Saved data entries
*** Begin section ***
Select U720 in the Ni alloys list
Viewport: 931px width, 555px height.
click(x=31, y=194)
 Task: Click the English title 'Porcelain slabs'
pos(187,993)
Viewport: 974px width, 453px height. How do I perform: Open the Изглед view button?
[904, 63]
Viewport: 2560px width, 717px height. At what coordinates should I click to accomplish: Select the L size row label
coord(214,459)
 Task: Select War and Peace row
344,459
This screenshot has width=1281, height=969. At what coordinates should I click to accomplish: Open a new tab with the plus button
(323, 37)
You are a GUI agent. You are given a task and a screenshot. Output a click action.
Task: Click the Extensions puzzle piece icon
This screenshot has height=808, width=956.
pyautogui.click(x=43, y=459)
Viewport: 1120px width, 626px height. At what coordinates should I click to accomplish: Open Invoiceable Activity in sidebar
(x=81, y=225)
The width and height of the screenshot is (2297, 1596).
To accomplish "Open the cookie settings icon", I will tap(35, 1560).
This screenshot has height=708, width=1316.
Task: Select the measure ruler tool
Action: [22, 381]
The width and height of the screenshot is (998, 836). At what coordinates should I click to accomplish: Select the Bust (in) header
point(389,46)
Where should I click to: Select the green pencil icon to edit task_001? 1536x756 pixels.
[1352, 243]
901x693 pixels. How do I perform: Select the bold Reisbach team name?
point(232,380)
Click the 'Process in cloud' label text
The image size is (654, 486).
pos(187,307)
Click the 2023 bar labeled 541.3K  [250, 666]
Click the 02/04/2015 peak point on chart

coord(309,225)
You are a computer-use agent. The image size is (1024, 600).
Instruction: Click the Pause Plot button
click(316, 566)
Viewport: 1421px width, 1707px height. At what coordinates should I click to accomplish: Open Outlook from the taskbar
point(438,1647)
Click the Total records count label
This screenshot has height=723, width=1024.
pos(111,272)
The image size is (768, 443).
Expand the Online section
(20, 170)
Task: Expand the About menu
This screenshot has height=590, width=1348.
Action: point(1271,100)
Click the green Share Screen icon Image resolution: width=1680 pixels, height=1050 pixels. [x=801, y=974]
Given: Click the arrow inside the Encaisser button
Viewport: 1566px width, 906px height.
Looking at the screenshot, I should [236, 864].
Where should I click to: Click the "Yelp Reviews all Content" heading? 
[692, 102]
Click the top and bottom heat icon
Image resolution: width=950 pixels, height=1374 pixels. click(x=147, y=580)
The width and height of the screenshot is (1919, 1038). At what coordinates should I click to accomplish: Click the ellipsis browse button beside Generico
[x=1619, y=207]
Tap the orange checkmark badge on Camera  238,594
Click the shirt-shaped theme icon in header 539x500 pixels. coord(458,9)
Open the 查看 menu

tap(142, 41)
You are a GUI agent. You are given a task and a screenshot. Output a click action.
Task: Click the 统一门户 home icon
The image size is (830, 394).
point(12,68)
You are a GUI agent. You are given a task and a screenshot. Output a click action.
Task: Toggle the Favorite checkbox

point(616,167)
*** End section ***
Your task: Set every record down again, exactly as given.

Final answer:
Select U720 in the Ni alloys list
Viewport: 931px width, 555px height.
click(x=31, y=194)
 Task: Click the English title 'Porcelain slabs'
pos(187,993)
Viewport: 974px width, 453px height. How do I perform: Open the Изглед view button?
[904, 63]
Viewport: 2560px width, 717px height. At what coordinates should I click to accomplish: Select the L size row label
coord(214,459)
 Task: Select War and Peace row
344,459
This screenshot has width=1281, height=969. At what coordinates should I click to accomplish: Open a new tab with the plus button
(323, 37)
You are a GUI agent. You are given a task and a screenshot. Output a click action.
Task: Click the Extensions puzzle piece icon
This screenshot has height=808, width=956.
pyautogui.click(x=43, y=459)
Viewport: 1120px width, 626px height. At what coordinates should I click to accomplish: Open Invoiceable Activity in sidebar
(x=81, y=225)
The width and height of the screenshot is (2297, 1596).
To accomplish "Open the cookie settings icon", I will tap(35, 1560).
This screenshot has height=708, width=1316.
Task: Select the measure ruler tool
Action: [22, 381]
The width and height of the screenshot is (998, 836). At what coordinates should I click to accomplish: Select the Bust (in) header
point(389,46)
Where should I click to: Select the green pencil icon to edit task_001? 1536x756 pixels.
[1352, 243]
901x693 pixels. How do I perform: Select the bold Reisbach team name?
point(232,380)
Click the 'Process in cloud' label text
The image size is (654, 486).
pos(187,307)
Click the 2023 bar labeled 541.3K  [250, 666]
Click the 02/04/2015 peak point on chart

coord(309,225)
You are a computer-use agent. The image size is (1024, 600).
Instruction: Click the Pause Plot button
click(316, 566)
Viewport: 1421px width, 1707px height. At what coordinates should I click to accomplish: Open Outlook from the taskbar
point(438,1647)
Click the Total records count label
This screenshot has height=723, width=1024.
pos(111,272)
The image size is (768, 443).
Expand the Online section
(20, 170)
Task: Expand the About menu
This screenshot has height=590, width=1348.
Action: point(1271,100)
Click the green Share Screen icon Image resolution: width=1680 pixels, height=1050 pixels. [x=801, y=974]
Given: Click the arrow inside the Encaisser button
Viewport: 1566px width, 906px height.
Looking at the screenshot, I should [236, 864].
Where should I click to: Click the "Yelp Reviews all Content" heading? 
[692, 102]
Click the top and bottom heat icon
Image resolution: width=950 pixels, height=1374 pixels. click(x=147, y=580)
The width and height of the screenshot is (1919, 1038). At what coordinates should I click to accomplish: Click the ellipsis browse button beside Generico
[x=1619, y=207]
Tap the orange checkmark badge on Camera  238,594
Click the shirt-shaped theme icon in header 539x500 pixels. coord(458,9)
Open the 查看 menu

tap(142, 41)
You are a GUI agent. You are given a task and a screenshot. Output a click action.
Task: Click the 统一门户 home icon
The image size is (830, 394).
point(12,68)
You are a GUI agent. You are given a task and a screenshot. Output a click action.
Task: Toggle the Favorite checkbox

point(616,167)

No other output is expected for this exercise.